New York Post

One painful reminder what athletes endure

- Mike Vaccaro mvaccaro@nypost.com

IWISH I had a better story to tell … except, come to think of it, Alex Smith and Gordon Hayward do have better stories to tell and would probably give anything not to be able to tell them.

I didn’t break my leg in two places leaping to a basket, as Hayward did. I didn’t break it by making a brave, gladiatori­al move, as Smith did. I broke my leg last Dec. 6 because I was trying to rush out of my house and tripped over my 14-pound West Highland Terrier, Fiona.

It isn’t until it happens to you that you realize just how much time — acres of it — you have on your hands when you’re out on your feet.

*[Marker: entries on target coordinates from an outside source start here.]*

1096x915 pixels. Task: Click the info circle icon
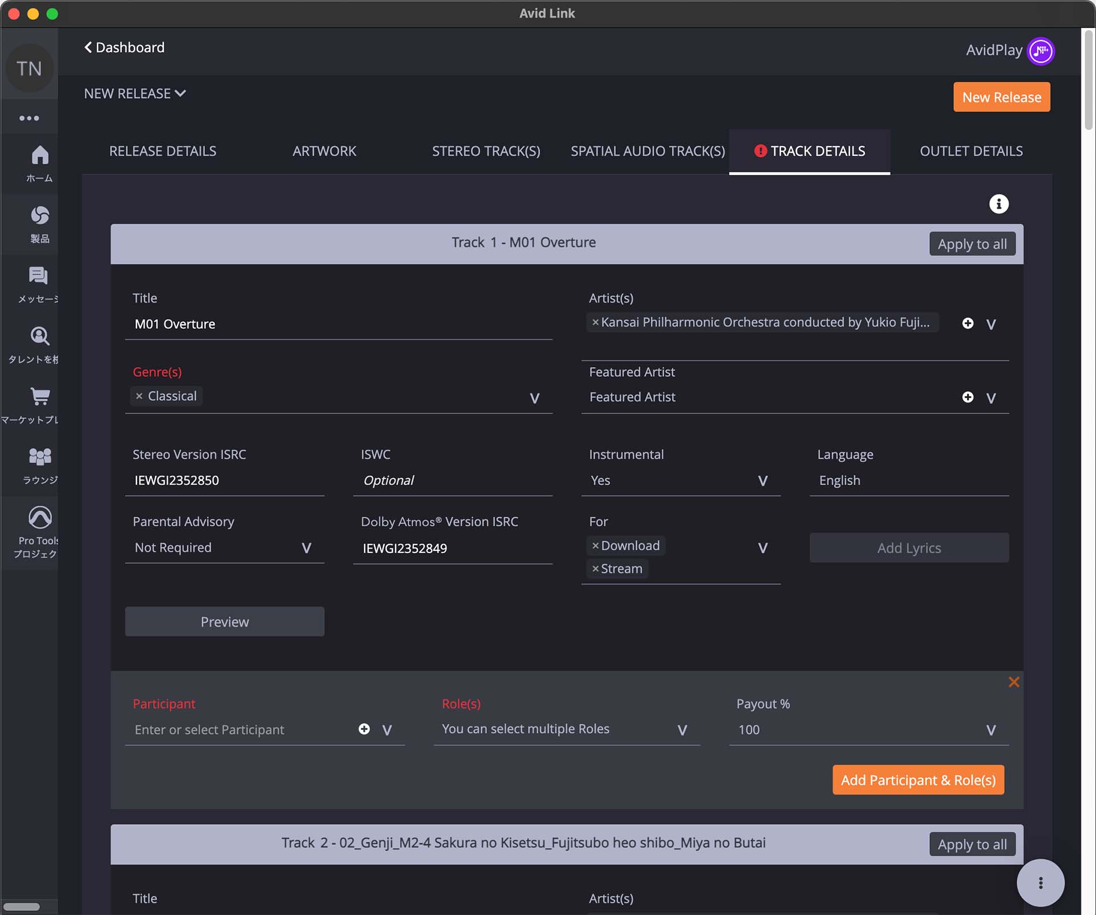pos(998,204)
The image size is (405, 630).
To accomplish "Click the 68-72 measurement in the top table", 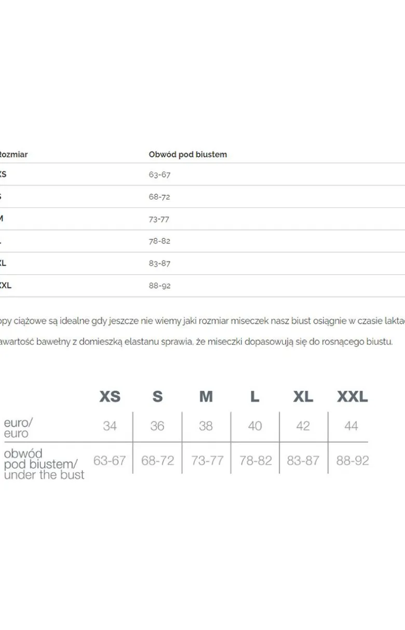I will pyautogui.click(x=159, y=197).
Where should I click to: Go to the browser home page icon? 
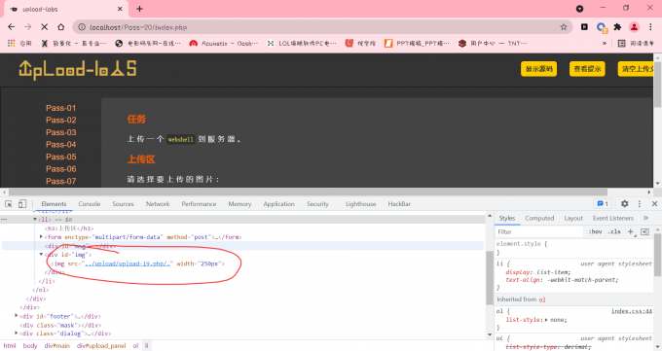pos(60,27)
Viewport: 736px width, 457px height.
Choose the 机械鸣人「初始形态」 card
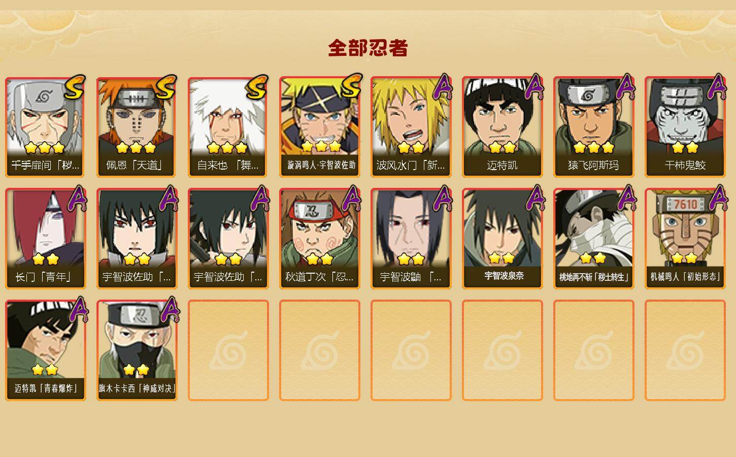(x=685, y=239)
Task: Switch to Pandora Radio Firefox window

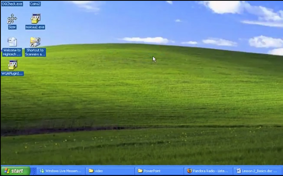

Lying on the floor of my living room, Fiona and her Airedale brother, Desmond, trying to provide what comfort they could. Lying in an X-Ray room, trying to read the expression­s of the poker-faced technician­s, the half-deaf, septuagena­rian doctor on call finally breaking the silence by exclaiming:

“HOLY [EXPLETIVE], THAT’S WORSE THAN I THOUGHT!”

It’s not at all fun, the things that creep into your mind and your imaginatio­n when you have nothing but time on your hands. Fifty weeks later, back on my feet, a permanent rod implanted in my lower right leg (“The biggest rod I’ve ever used!” my surgeon cheerily reported as the anesthesia wore off, which provided an odd sense of comfort), it’s easy to laugh at the things — morbid, morose, nonsensica­l, it runs a full gamut — that fill your brain in those moments.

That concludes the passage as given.